▸ **Aim of the exercise**
The entries are to be reproduced verbatim, and their pictures left out.

▸ **Records supplied**
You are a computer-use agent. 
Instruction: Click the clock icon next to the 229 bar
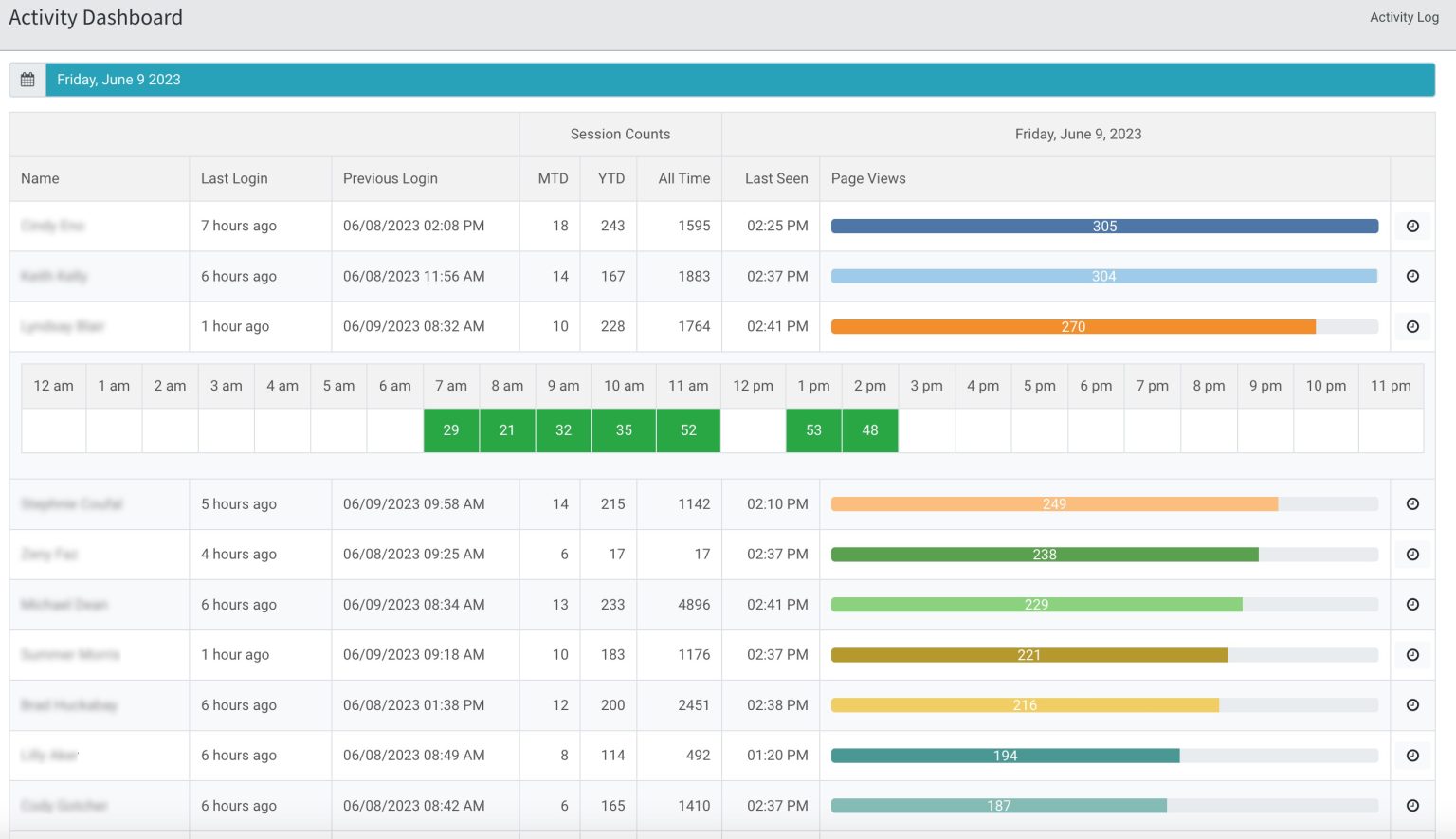(1412, 604)
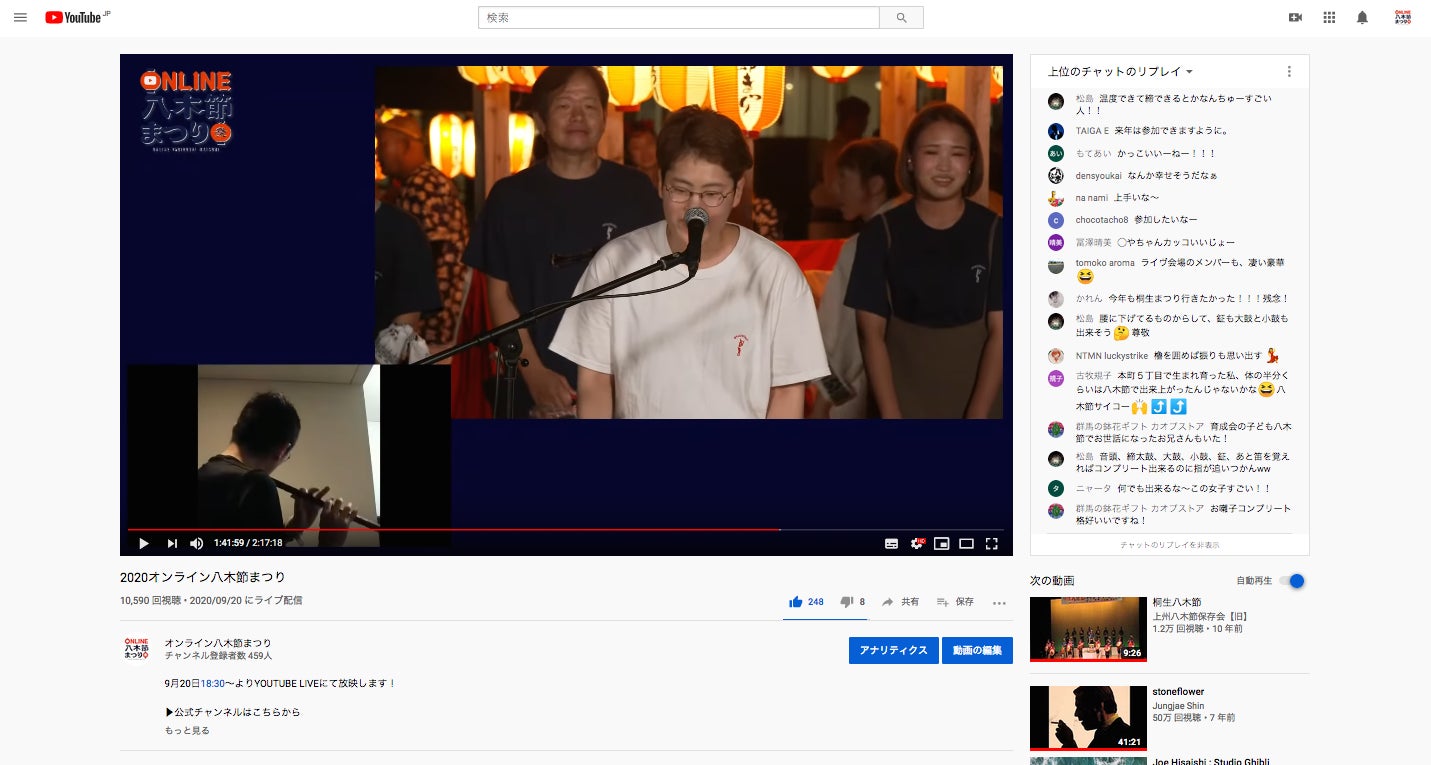This screenshot has height=765, width=1431.
Task: Open player settings gear
Action: pos(917,543)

▸ **Result of this task**
You are a computer-use agent. 
Instruction: Click the clock icon next to the 229 bar
(1412, 604)
This screenshot has height=765, width=1431.
Task: Open player settings gear
Action: pos(917,543)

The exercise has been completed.